Data from the Tohoku earthquake suggests that portions of the Alaskan-Aleutian Subduction Zone could be just as hazardous.

The study, by Holly Ryan, of the Pacific Coastal and Marine Science Center of the US Geological Survey in Menlo Park, Ca. and colleagues says the Japanese earthquake surprised scientists because the magnitude of both the earthquake and the tsunami were much larger than expected for the Tohoku region off northeastern Japan. The scientists say the region was originally considered low risk because the deep water section of the tectonic plate boundary that ruptured had been aseismic [a fault where there are no records of earthquakes] prior to the March 2011 event and was thought to be too weak to accumulate the strain to trigger a major earthquake.

In Japan and the Aleutians, there are seldom records of earthquakes where the upper tectonic plate is made up of weak, water-laden trench sediment accreted [stuck or locked] to the margin along thrust faults. The accreted sediment is not strong enough to fail in an earthquake (stick-slip behaviour) but, rather usually deforms without causing an earthquake.

Now research from the Japan shows that deep water section of the Tohoku region was fully
locked (accumulating strain at the convergence rate). The continental basement rock lies within
20 kilometres of the trench in deep water above the boundary at Tohoku. That created major accumulation of strain on the fault.

So when the earthquake occurred, there were large amounts of slip on the Tohoku megathrust, as well as corresponding movement on a deep water branch fault. Both contributed to the displacement of large volumes of water, creating the giant Japanese tsunami that smashed into the coast.

The Alaskan-Aleutian Subduction Zone is similar to the Tohoku region. The AASZ begins at a deep trench where the Pacific plate under thrusts the Alaskan continental arc and the Aleutian Islands oceanic arc.
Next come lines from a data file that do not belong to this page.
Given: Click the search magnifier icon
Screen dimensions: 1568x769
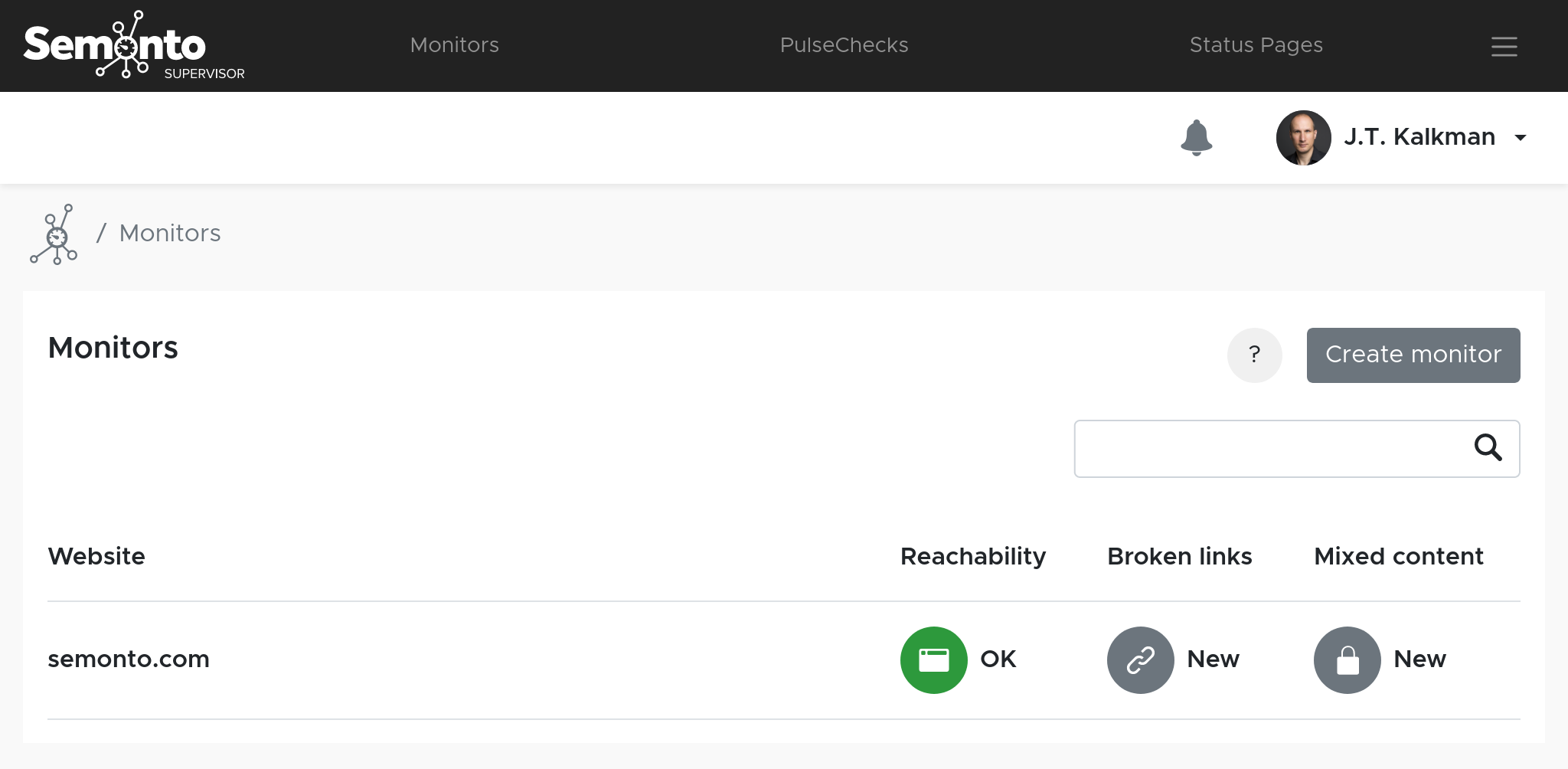Looking at the screenshot, I should [1488, 447].
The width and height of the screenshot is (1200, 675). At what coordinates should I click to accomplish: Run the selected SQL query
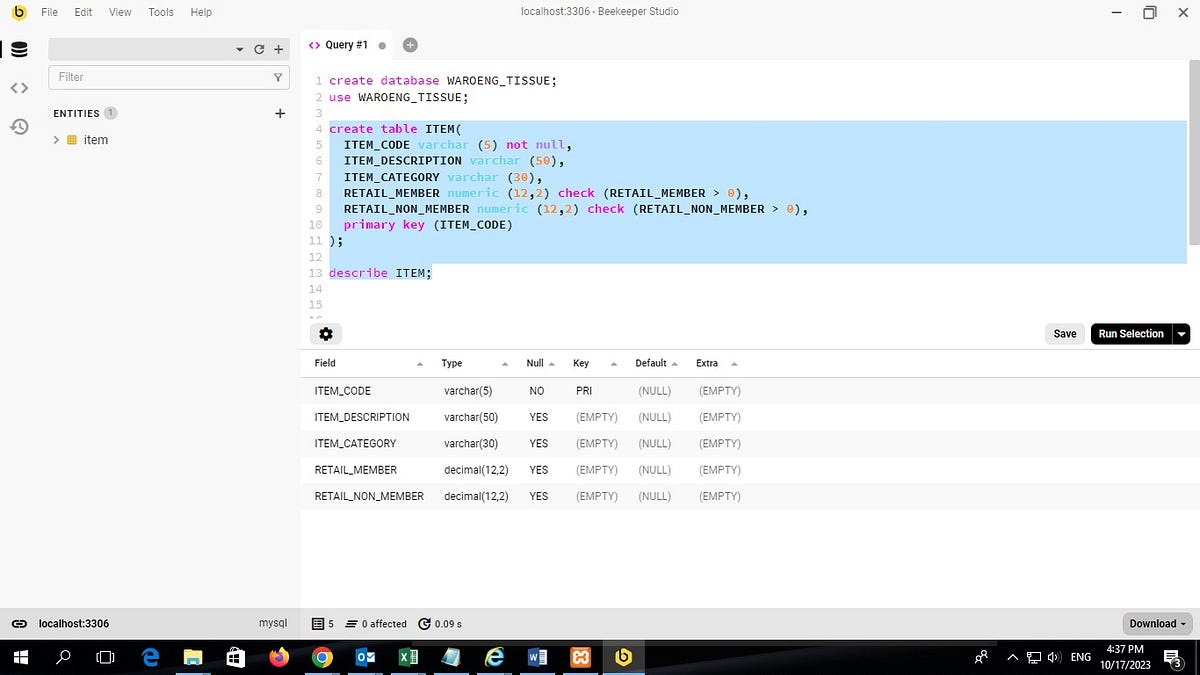1130,333
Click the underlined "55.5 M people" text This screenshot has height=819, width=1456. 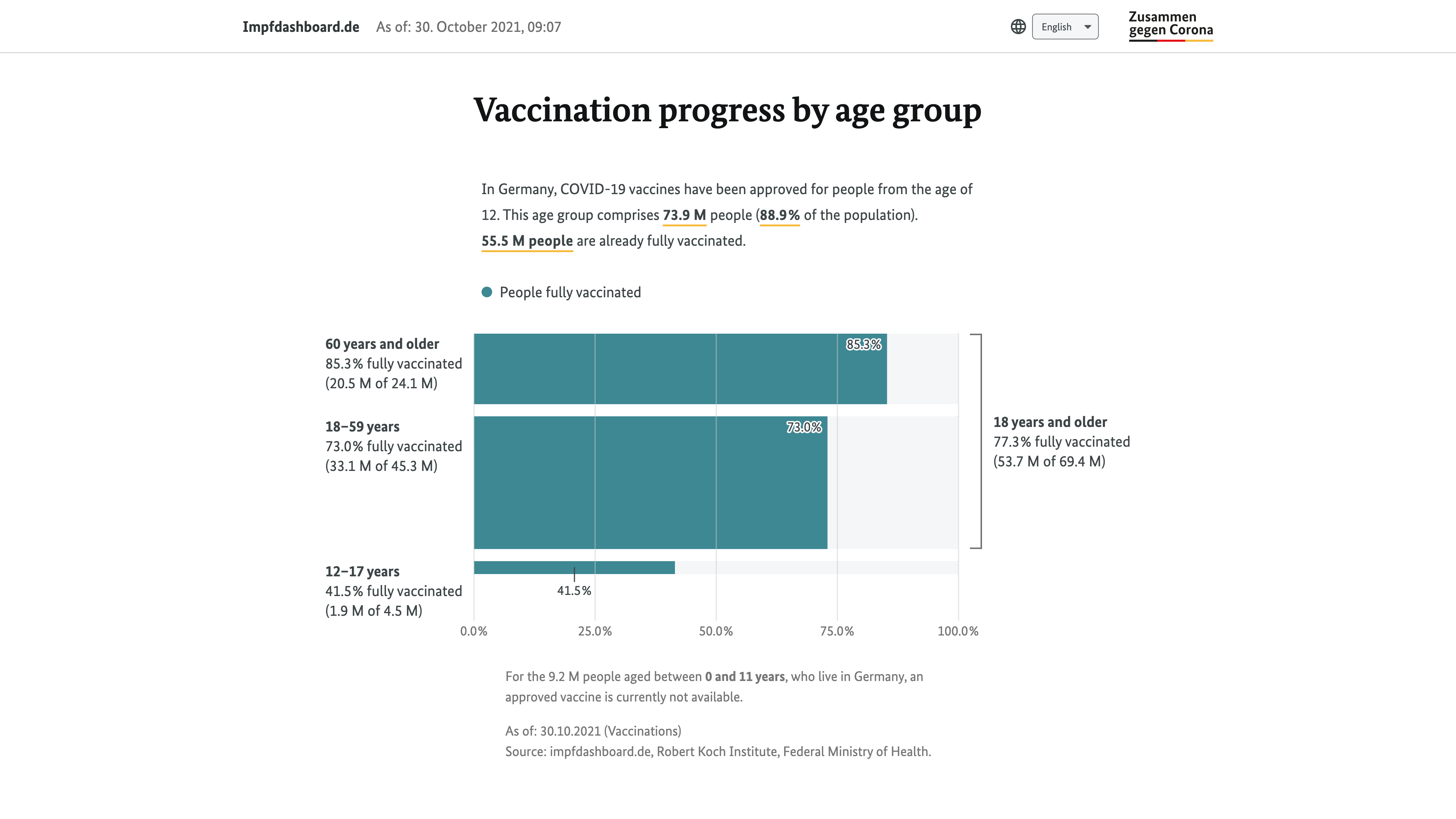pos(527,241)
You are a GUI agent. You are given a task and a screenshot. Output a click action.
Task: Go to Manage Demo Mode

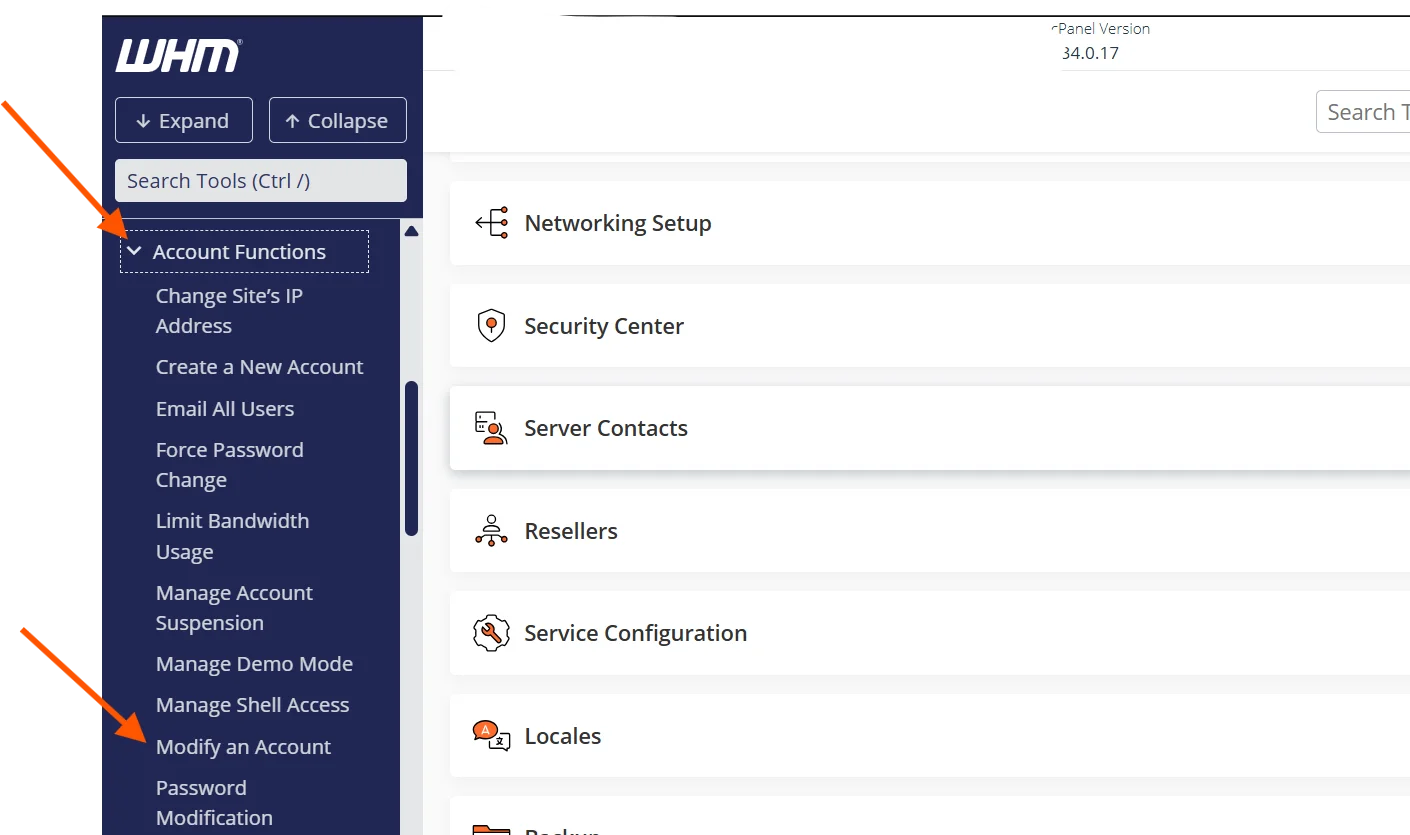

Part of that subduction zone triggered the March 27, 1964 Good Friday magnitude 9.2 Anchorage, Alaska, megathrust earthquake. It was the largest quake ever recorded in North America and the second largest worldwide since seismic events were recorded. The epicentre was about 20 kilometres north of Prince William Sound, where a fault ruptured 25 kilometres below the surface. That quake causing major damage in Anchorage, 125 kilometres to the west and in Valdez 64 kilometres to the east. The megathursts along the ocean floor shifts created large tsunamis as high as 67 metres that struck along the North American coast from Alaska to California.

In Anchorage, nine people were killed by the quake, much of the downtown was destroyed and one neighbourhood lost 75 homes in a massive landslide. Two villages near Anchorage were destroyed when the land sank.

According to Wikipedia, the damage to British Columbia alone was estimated at $10 million in 1964 dollars (about $75 million in 2012 dollars according to the Bank of Canada inflation calculator) The Anchorage quake actually shook Kitimat and caused minor damage in the town. Due to factors such as the location of the quake at Prince William Sound , the tides and other factors along Douglas Channel, the tsunami coming into Kitimat was just a few centimetres high. Across the northwest and down the coast, there was more damage, the tsunami that hit Prince Rupert was 1.4 metres. Again to the configuration of the coast, tides and other factors, Port Alberni on Vancouver Island was hit twice, washing away 55 homes and damaging 375 others.

In California, 12 people were killed at Crescent City. There was damage in Los Angeles and as far off as Hawaii.

The study says that an Anchorage type event occurs every 900 years, so that area appears to be out of immediate danger,

According to the study, there was a magnitude 8.6 earthquake near Uninmak Pass in the same region in 1946 that triggered a tsunami that caused damage along the west coast, killed 150 people in Hawaii and inundated shorelines on South Pacific Islands and as far away as Antarctica. Another earthquake near the Andreanof Islands in 1957 also triggered a dangerous tsunami.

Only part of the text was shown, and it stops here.